Truth or misinformation? We'll begin to find out at 9:30 p.m.
Izzo has used Austin Thornton as the starting small forward for most of the young season. Green has come off the bench, repeating his sixth man role of a year ago.
Thornton (6-5, 220, Jr.) has improved his defense this season, and the Spartans can certainly use his fouls tonight, but he is probably not an ideal matchup for Singler when Singler is at the three. Thus perhaps the Roe option is a viable one.
"It's in your mind because they were the National Champion and that's something that we wanted to be last year. We feel that Duke took something away that we didn't play for. We will play with that mindset that there is still unfinished business from last year.
"I watched it (the Duke-Butler game) at my apartment. It was hard. I remember talking to coach at halftime saying, 'Man we should be in this game. We should be in this game.' We made a great run but it was not a run that was finished."
Roe on the keys to the game: "Turnovers. We can't have turnovers. We have to make our free throws. We are preparing for a game that we think will come down to one or two possessions to decide the game. We have to go out there and know that we are not going to get any calls, we are going to be the underdog going into their place but at the same time we have to realize that we are a very experienced group and we can go out there and win that game and do things we know we are capable of doing."
Kalin Lucas on the key to the game: "The thing we have to do a better job of is limiting the turnovers. That starts with the guards. I think if we do a better job with that we'll be fine.
"Fixing the turnover problem is going to take some time because have had guys out, and some guys missed a lot of time during the summer, including myself. It is going to take some time. It is getting better but we have to do a little better job with turnovers. We have to just slow down a little bit and don't go for home runs and make the simple pass."
Lucas on freshman Duke guard Kyrie Irving: "He is a good player. He is big and strong and quick and goes to the rack."

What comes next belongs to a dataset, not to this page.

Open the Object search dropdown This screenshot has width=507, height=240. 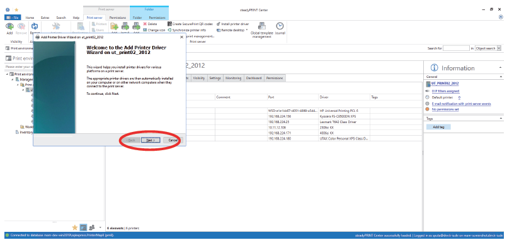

Lucas on playing at Cameron Indoor Stadium: "We have played in crazy places and big arenas so the fans and that stuff doesn't matter to me and it shouldn't matter to the team either."
Lucas on the task of playing the defending national champion: "They are a good team. They are the No. 1 team in the country and they have been playing real well so it's a challenge for us. We have to go there and play hard and be real physical. We want to make sure we have a great focus going into the game. We need to continue to prepare well and get ready for a dogfight."
Spartan hero Mateen Cleaves was at Michigan State's practice on Monday. He spoke with Lucas for more than 10 minutes after practice. "Mateen was telling me to just go out there, play my game, let the game come to me and rankings don't mean anything, just go out and have fun," Lucas said.
Lucas missed two practices after MSU's return from Maui after having his left knee slightly hyperextended at the end of the Spartans' victory over Washington. Lucas returned to action on Sunday against Tennessee Tech and did not miss practice this week.
"It's a little sore," Lucas said. "I have to keep getting treatments on it, and keep rehabbing on it. It feels good right now and by Wednesday it should be back to 100 percent."